- **DESKRIPSI TUGAS**
Baca tulisan tentang seni pertunjukan di bawah ini, lalu tentukan apakah tiap pernyataan berikut sesuai dengannya. Jawab ya atau tidak untuk (a), (b), dan (c), disertai kutipan persis dari tulisan itu sebagai dasarnya.
(a) Diskusi seni itu diadakan pada hari Sabtu, 25 Mei 2024.
(b) Diskusi seni itu berlangsung di Gallery Taman Budaya Prop. Sumatera Barat.
(c) Tanggal yang tercantum di atas judul jatuh pada hari Sabtu.

- **TEKS SUMBER**
HOME OPINI DIDAKTIKA

  • Minggu, 26 Mei 2024

Diantara Egoisme Penonton Dan Omong Kosong Visi Kebudayaan Pada Seni Pertunjukan

Peserta diskusi seni yang berlangsung pada hari Sabtu, 25 Mei 2024, di Gallery Taman Budaya Prop. Sumatera Barat. Foto yeka.
Peserta diskusi seni yang berlangsung pada hari Sabtu, 25 Mei 2024, di Gallery Taman Budaya Prop. Sumatera Barat. Foto yeka.

- **Entri Tersimpan**
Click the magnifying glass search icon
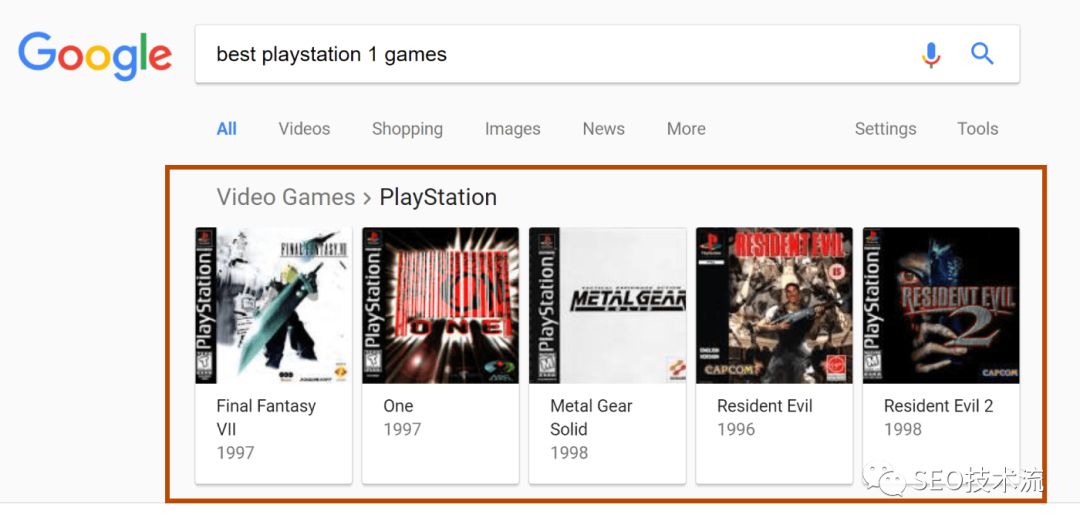The width and height of the screenshot is (1080, 528). (982, 54)
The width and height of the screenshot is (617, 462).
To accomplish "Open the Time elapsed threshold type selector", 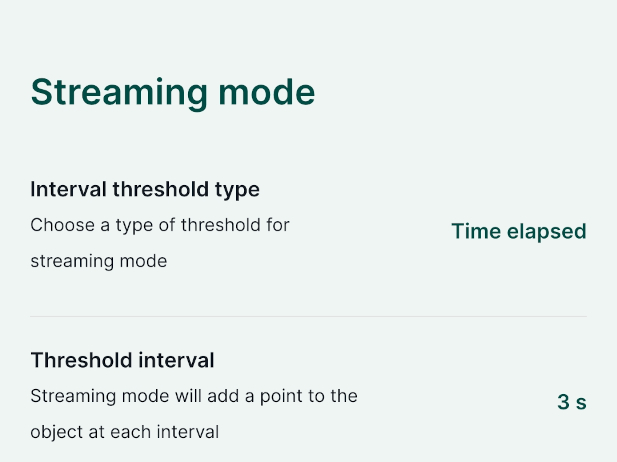I will coord(518,232).
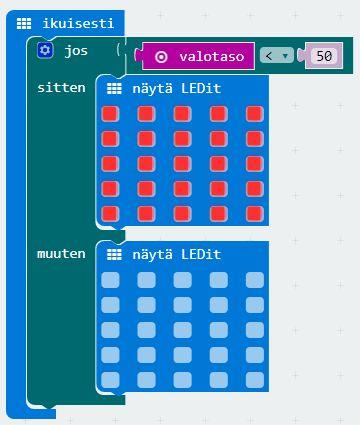Select the valotaso light level block
Screen dimensions: 360x425
[198, 56]
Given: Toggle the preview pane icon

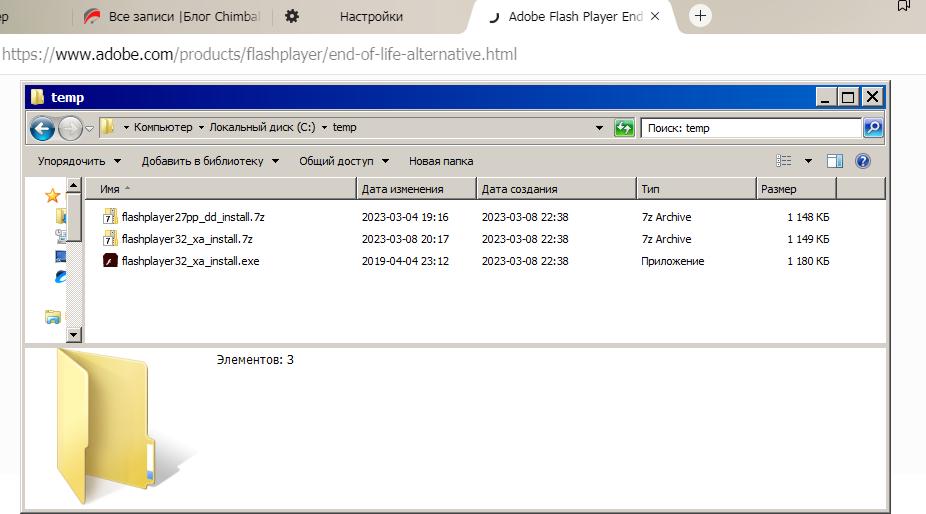Looking at the screenshot, I should [835, 161].
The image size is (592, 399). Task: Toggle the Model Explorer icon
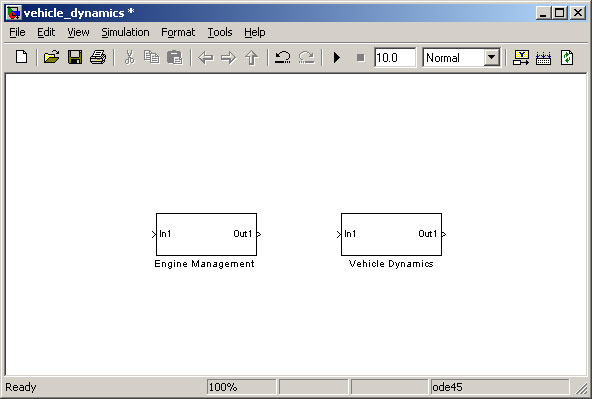pos(543,58)
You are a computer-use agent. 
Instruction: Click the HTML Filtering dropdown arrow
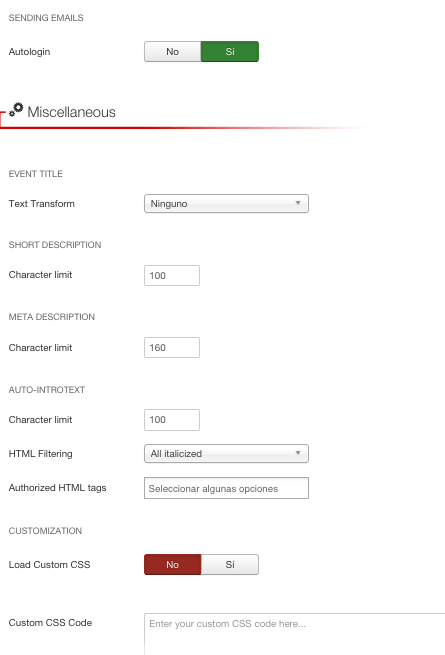(x=298, y=453)
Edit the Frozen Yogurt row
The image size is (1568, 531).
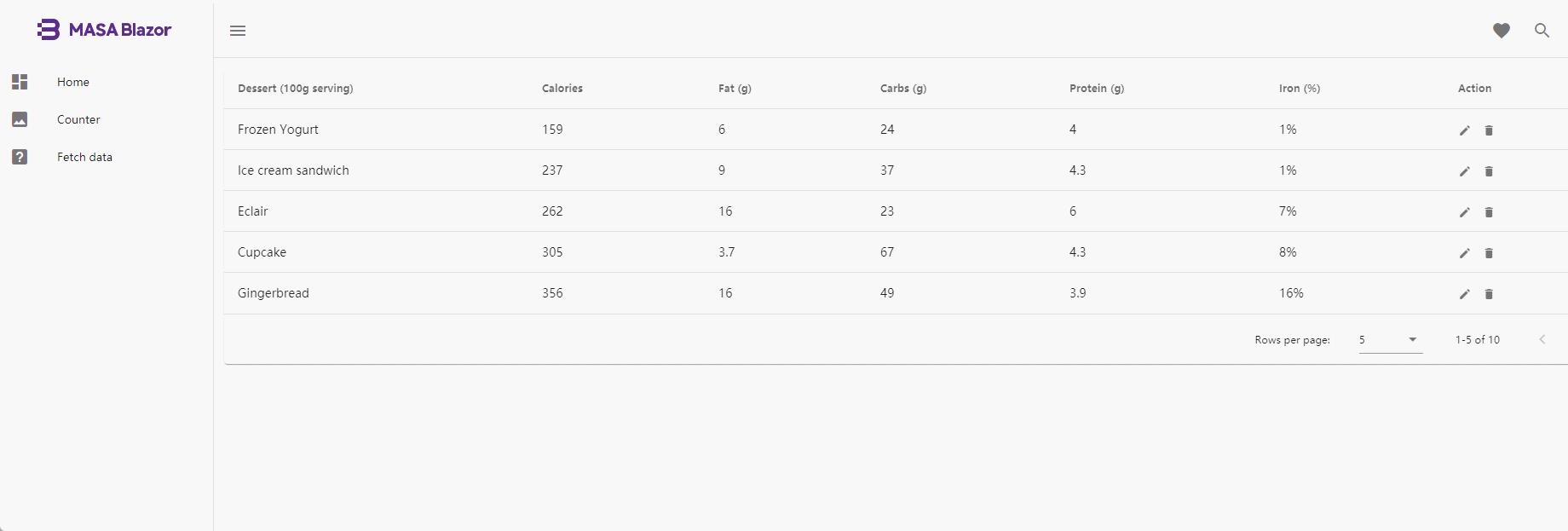[x=1465, y=130]
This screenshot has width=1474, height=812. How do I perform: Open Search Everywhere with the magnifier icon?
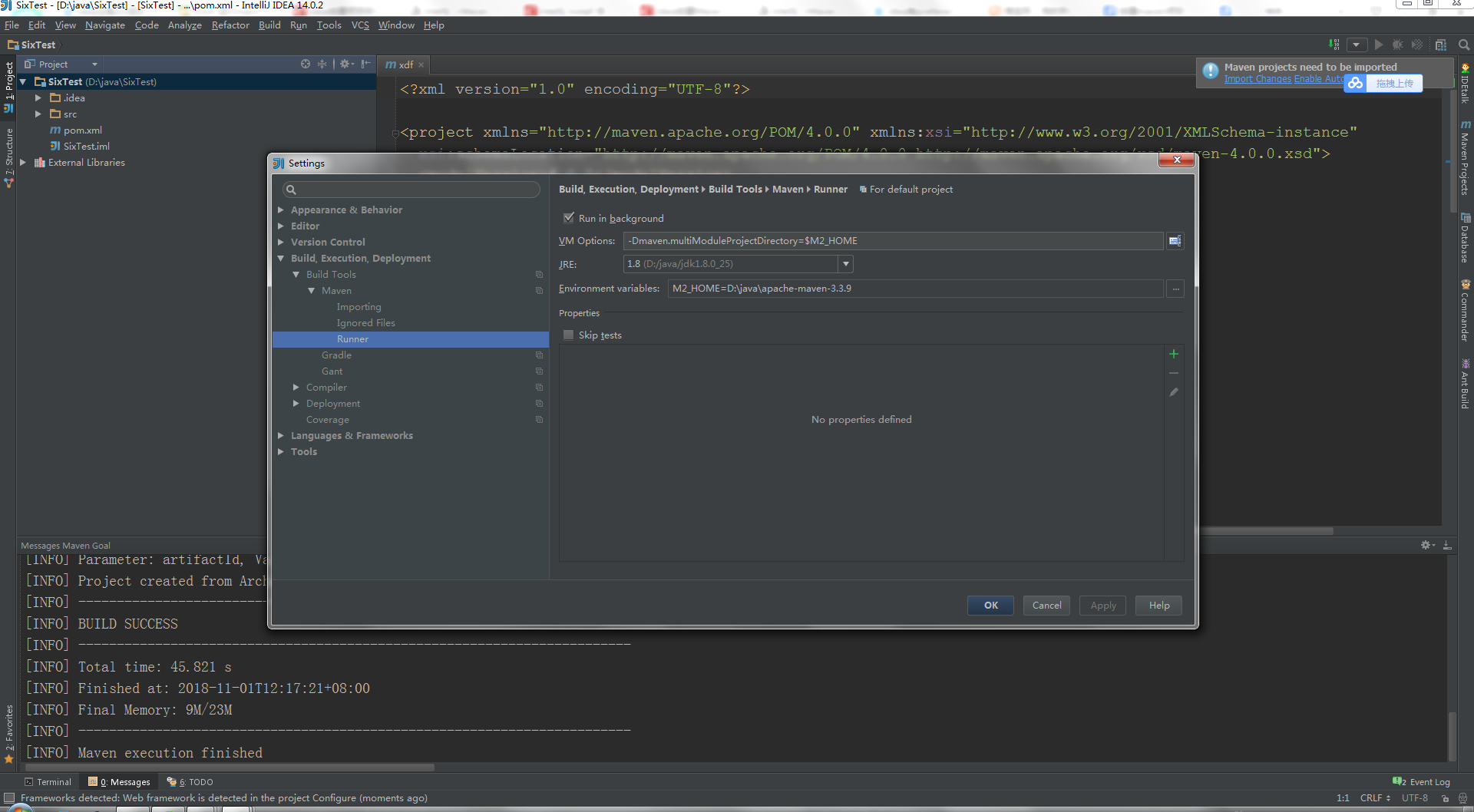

- **JAWABAN LATIHAN**
(a) Ya: "berlangsung pada hari Sabtu, 25 Mei 2024".
(b) Ya: "di Gallery Taman Budaya Prop. Sumatera Barat".
(c) Tidak: "Minggu, 26 Mei 2024".